Segment Start: Data to examine
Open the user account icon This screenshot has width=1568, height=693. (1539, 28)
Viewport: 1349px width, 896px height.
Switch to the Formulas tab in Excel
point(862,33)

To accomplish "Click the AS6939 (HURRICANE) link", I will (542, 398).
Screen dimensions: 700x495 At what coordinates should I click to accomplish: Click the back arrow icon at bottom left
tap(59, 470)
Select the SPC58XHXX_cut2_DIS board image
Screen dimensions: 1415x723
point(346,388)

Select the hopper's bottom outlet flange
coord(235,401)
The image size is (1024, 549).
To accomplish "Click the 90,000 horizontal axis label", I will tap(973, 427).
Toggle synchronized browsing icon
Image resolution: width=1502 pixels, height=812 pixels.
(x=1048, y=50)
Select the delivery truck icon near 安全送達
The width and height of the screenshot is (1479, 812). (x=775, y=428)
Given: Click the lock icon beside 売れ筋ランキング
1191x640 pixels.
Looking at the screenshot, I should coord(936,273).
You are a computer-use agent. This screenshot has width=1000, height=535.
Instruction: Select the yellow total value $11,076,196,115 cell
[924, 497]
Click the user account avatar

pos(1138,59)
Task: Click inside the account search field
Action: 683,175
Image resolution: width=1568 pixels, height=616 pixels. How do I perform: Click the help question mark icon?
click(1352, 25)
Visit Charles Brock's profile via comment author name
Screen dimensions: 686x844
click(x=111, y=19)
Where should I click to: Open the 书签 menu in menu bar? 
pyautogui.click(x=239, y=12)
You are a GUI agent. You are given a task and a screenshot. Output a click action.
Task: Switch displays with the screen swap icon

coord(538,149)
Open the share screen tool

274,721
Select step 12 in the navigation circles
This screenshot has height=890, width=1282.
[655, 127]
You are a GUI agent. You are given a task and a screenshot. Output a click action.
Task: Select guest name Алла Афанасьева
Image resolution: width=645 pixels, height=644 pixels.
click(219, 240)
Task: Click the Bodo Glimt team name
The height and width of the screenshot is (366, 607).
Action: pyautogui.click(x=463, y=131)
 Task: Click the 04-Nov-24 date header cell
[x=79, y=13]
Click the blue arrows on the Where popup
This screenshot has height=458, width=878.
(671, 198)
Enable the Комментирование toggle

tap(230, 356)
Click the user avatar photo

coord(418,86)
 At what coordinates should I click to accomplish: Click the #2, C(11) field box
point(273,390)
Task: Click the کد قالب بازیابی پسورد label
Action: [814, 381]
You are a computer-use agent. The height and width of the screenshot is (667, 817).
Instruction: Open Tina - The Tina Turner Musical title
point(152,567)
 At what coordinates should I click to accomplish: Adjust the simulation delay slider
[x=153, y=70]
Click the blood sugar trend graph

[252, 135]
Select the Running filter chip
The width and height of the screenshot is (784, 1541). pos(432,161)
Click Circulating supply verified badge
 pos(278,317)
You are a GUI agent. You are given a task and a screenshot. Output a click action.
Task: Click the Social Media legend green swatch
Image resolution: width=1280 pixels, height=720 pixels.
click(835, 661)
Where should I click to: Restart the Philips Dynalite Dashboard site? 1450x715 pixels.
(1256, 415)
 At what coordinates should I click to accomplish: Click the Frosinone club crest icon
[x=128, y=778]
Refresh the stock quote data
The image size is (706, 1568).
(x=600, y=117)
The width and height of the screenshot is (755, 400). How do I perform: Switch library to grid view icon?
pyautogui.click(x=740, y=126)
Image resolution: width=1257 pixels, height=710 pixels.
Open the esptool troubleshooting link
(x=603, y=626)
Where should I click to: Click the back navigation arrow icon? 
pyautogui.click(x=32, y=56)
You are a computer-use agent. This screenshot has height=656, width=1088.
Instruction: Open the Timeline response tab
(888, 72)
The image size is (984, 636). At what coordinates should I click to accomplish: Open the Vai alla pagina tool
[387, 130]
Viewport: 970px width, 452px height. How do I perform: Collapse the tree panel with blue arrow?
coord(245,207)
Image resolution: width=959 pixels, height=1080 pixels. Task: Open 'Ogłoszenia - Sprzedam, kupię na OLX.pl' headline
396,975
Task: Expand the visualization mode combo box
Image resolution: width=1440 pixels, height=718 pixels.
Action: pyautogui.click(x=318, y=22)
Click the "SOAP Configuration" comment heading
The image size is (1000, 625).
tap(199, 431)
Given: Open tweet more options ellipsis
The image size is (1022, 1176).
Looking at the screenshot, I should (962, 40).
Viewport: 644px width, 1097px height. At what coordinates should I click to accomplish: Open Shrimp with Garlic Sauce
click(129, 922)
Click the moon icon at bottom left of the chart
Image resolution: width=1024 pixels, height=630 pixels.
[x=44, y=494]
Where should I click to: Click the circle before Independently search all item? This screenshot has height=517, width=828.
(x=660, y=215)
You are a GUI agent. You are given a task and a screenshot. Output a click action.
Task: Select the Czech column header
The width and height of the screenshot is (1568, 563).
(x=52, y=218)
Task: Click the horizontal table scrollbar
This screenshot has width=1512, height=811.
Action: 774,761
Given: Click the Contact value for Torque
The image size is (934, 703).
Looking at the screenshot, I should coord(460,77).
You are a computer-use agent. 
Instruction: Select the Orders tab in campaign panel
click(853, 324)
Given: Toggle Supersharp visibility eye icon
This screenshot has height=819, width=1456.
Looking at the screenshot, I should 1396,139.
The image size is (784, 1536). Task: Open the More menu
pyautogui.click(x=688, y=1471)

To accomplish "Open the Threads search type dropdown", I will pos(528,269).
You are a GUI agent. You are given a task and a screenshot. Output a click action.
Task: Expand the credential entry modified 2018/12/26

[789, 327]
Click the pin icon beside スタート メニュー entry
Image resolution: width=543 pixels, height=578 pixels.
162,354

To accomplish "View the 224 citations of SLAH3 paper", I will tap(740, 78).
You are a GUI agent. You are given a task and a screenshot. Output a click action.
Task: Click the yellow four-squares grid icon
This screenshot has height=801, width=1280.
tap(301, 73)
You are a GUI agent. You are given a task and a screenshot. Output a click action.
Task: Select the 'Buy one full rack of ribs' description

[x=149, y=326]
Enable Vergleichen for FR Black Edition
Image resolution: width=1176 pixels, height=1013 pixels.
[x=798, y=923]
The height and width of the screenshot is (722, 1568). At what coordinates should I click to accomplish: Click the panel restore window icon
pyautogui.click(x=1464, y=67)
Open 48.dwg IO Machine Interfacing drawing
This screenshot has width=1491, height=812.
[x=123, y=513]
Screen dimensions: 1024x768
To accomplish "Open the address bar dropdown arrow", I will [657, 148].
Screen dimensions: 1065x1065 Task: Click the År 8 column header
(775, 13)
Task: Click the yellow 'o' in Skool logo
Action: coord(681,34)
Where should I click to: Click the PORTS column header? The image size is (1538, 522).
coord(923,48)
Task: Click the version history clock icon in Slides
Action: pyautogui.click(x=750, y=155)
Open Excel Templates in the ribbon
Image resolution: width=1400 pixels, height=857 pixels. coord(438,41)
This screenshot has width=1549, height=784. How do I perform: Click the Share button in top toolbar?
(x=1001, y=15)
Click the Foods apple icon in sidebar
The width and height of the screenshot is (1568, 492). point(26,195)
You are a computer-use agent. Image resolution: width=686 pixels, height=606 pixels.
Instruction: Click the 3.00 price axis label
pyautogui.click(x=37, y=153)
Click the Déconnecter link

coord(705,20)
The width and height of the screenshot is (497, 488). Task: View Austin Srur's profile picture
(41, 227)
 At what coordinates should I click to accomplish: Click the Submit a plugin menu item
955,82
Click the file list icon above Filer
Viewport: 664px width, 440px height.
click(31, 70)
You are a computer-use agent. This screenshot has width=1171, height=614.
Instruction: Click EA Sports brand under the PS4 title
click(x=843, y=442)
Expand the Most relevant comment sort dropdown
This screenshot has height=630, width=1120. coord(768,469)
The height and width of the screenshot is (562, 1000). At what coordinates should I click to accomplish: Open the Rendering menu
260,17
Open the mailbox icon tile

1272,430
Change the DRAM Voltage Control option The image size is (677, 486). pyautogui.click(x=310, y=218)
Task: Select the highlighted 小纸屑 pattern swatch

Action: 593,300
Segment End: Data to examine
Exercise
Go through the material above and return each line that holds the word "computer".

Written answer
You are a computer-use agent. This screenshot has width=1000, height=535.
You are a computer-use agent. The height and width of the screenshot is (667, 817).
You are a computer-use agent. This screenshot has height=656, width=1088.
You are a computer-use agent. 
You are a computer-use agent. Image resolution: width=686 pixels, height=606 pixels.
You are a computer-use agent. This screenshot has width=1171, height=614.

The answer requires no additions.